Nel maggio 2020, Fauci dichiarava: “L’evidenza scientifica indica fermamente che il virus sia evoluto in natura per poi compiere il salto di specie. E dunque non possa essere stato manipolato in laboratorio”.

In questi giorni, a un anno di distanza, Fauci ha dichiarato l’opposto: “Non sono convinto che il Covid 19 abbia origine naturale. Penso che dobbiamo continuare ad indagare su cosa sia successo in Cina fino a quando troveremo le risposte più esatte”.

Due settimane fa, sull’autorevole rivista “Science”, diciotto importanti scienziati hanno scritto che l’inchiesta dell’Oms, in collaborazione con la Cina, non ha spiegato nulla e occorre una vera inchiesta internazionale chevaluti anche “l’ipotesi dell’incidente di laboratorio”.

Quattro giorni fa il Wall Street Journal – riportando fonti dei servizi segreti – ha parlato di tre ricercatori del laboratorio di virologia di Wuhan che sarebbero stati ammalati (e ricoverati) nel novembre 2019 con sintomi “compatibili sia con il Covid, sia con l’influenza stagionale”.

Per capire come il vento stia cambiando basta vedere un titolo del “Corriere della sera” di ieri: “A Wuhan esperimenti aggressivi. La Cina mente sull’origine del virus”.

Questa frase virgolettata titolava un’intervista a “Jamie Metzl, collaboratore di Clinton e Biden” il quale “assegna un 85% di probabilità alla ‘fuga’ dal laboratorio”. Metzl spiega: “Se non troviamo la verità e non affrontiamo le vulnerabilità, correremo rischi non necessari per future pandemie”.

Ma il segnale più chiaro del capovolgimento di scenario è arrivato da Facebook. Infatti ha annunciato che, da ora in poi, non censurerà e non rimuoverà più i post degli utenti che parlano della possibile fuoruscita del virus dal laboratorio di Wuhan.

Il professor Benedetto Ponti, docente di Diritto amministrativo e Diritto dei media digitali all’Università di Perugia, sostiene che si dovrebbe riflettere seriamente su tutta questa vicenda e su come si è sviluppata.

Nonostante fin dall’inizio circolasse l’ipotesi dell’origine artificiale del virus, osserva Ponti, “il giudizio degli scienziati era descritto come compattamente schierato per l’origine naturale. Perciò la diffusione di questa fake news (così era bollata) era attivamente contrastata sia ad opera delle stesse piattaforme, sia sulla base di specifiche policy pubbliche, del governo italiano e anche a livello Ue”.

Il professor Ponti si chiede: “è corretto e utile avere tante certezze, quando si ha a che fare con un fatto ‘nuovo’?”.

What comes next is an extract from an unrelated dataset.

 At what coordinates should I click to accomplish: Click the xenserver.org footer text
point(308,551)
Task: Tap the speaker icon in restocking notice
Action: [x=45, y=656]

Certo, “la lotta alla disinformazione in materia di Covid 19 intende prevenire o ridurre i danni derivanti dalla diffusione di informazioni ingannevoli, che minano la fiducia del pubblico, ma che accade se una tesi, bollata come ‘disinformation’, riceve poi credito anche nella comunità scientifica? ‘Castrare’ la discussione pubblica, bollando certe tesi come false ed ingannevoli, per poi scoprire che invece meritano di essere analizzate, e non preventivamente squalificate, è un buon servizio alla salute?”

Peraltro si trattava di “contenuti del tutto leciti”, quindi la censura lascia ancor più perplessi. Ponti aveva già provato, con un articolo su una rivista giuridica della primavera 2020, a mettere in guardia “dagli effetti nefastiche sarebbero derivati da un approccio ‘censorio’ alla discussione pubblica”.

Una informazione libera – conclude lo studioso – è utile anche “per la tutela della salute (presente e futura)”.

Dunque fra i tanti danni di questa pandemia c’è pure il rischio di “sinizzazione” della nostra democrazia.

Del resto il Covid 19, all’Italia e al mondo intero, è costato – in termini di vittime e di danni economici – quasi quanto una guerra perduta. Mentre, paradossalmente, la Cina sembra la meno penalizzata. Vedremo cosa si scoprirà sul laboratorio di Wuhan.

Se alle negligenze del regime comunista, nei primi mesi dell’epidemia, si dovessero aggiungere pure delle negligenze del laboratorio di Wuhan, se cioè si accertasse la fuoruscita accidentale del virus, le responsabilità della Cina sarebbero gravissime e molti paesi potrebbero porre il problema del risarcimento.